Dall’incipit del libro:
Non si appartiene a me di giudicare questo libro. Il supremo giudice de’ libri, è il tempo. Un libro può essere tre cose: una cosa nulla, una cosa rea, una cosa buona. Il tempo risponde con un immediato silenzio alla prima; con un meno immediato alla seconda; con una più o meno continua riproduzione alla terza.
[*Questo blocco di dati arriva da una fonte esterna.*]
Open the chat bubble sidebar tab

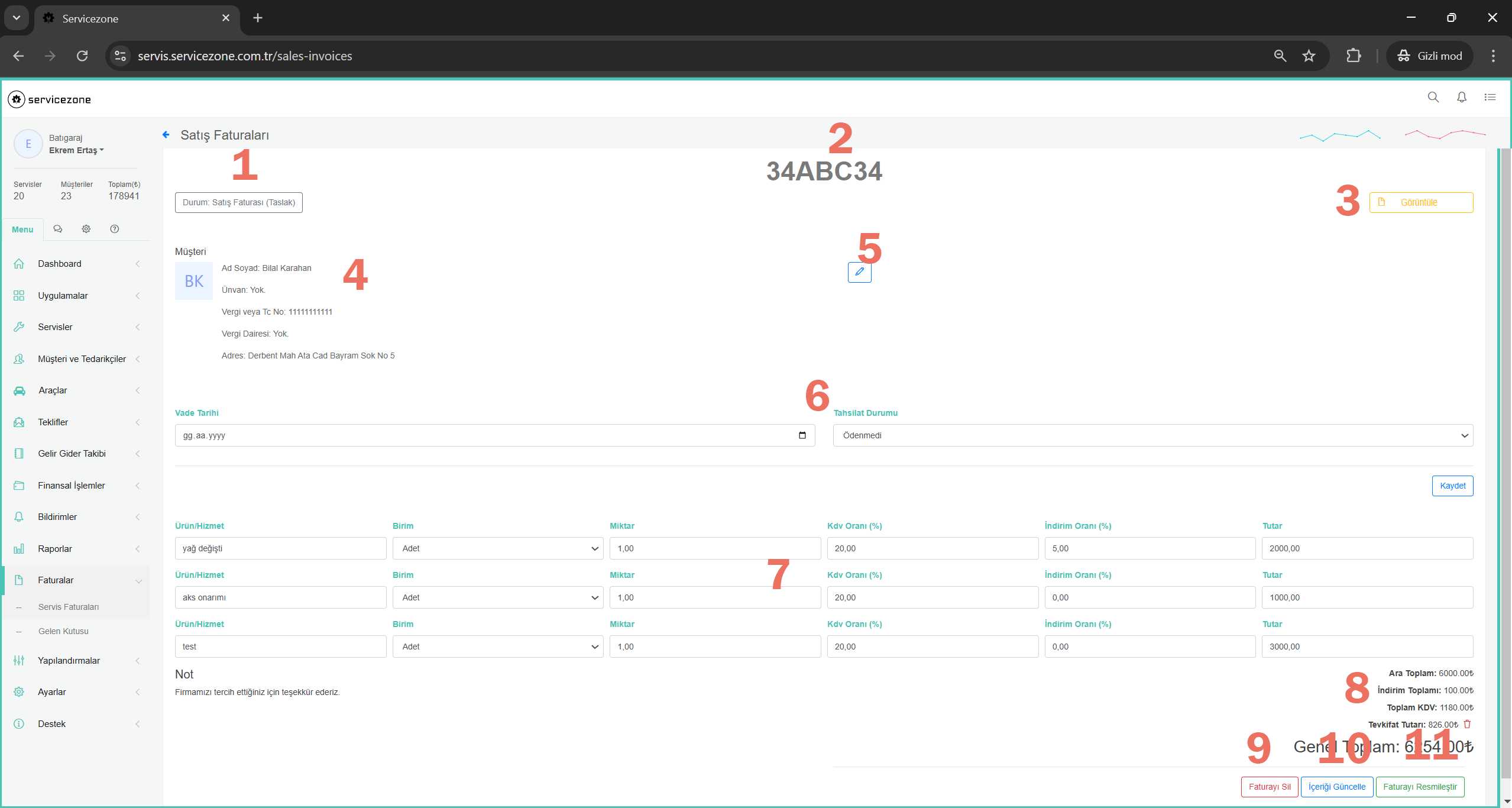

E il suo giudizio è inappellabile.
Nondimeno, poiché fu sì fitto e sì lungo il silenzio in cui ci profondarono i nostri confederati tiranni, da potersi veramente affermare, che solamente pochissimi, non modo aliorum, sed etiam nostri, superstites sumus, parmi indispensabile che il nuovo lettore non ignori la storia del libro ch’ora viene innanzi.
Fra il 1830 e il 1831, esule ancora imberbe, capitai in Londra, o, più tosto, mi capitò in Londra alle mani un aureo lavoro d’un altro esule, assai più riguardevole e provetto di me, il conte Giovanni Arrivabene: nel quale egli mostrava partitamente tutto quanto quella gran nazione ha trovato, in fatto di pubblica beneficienza, per lenire, se non guarire del tutto, quelle grandi piaghe che le sue medesime instituzioni le hanno aperte nel fianco.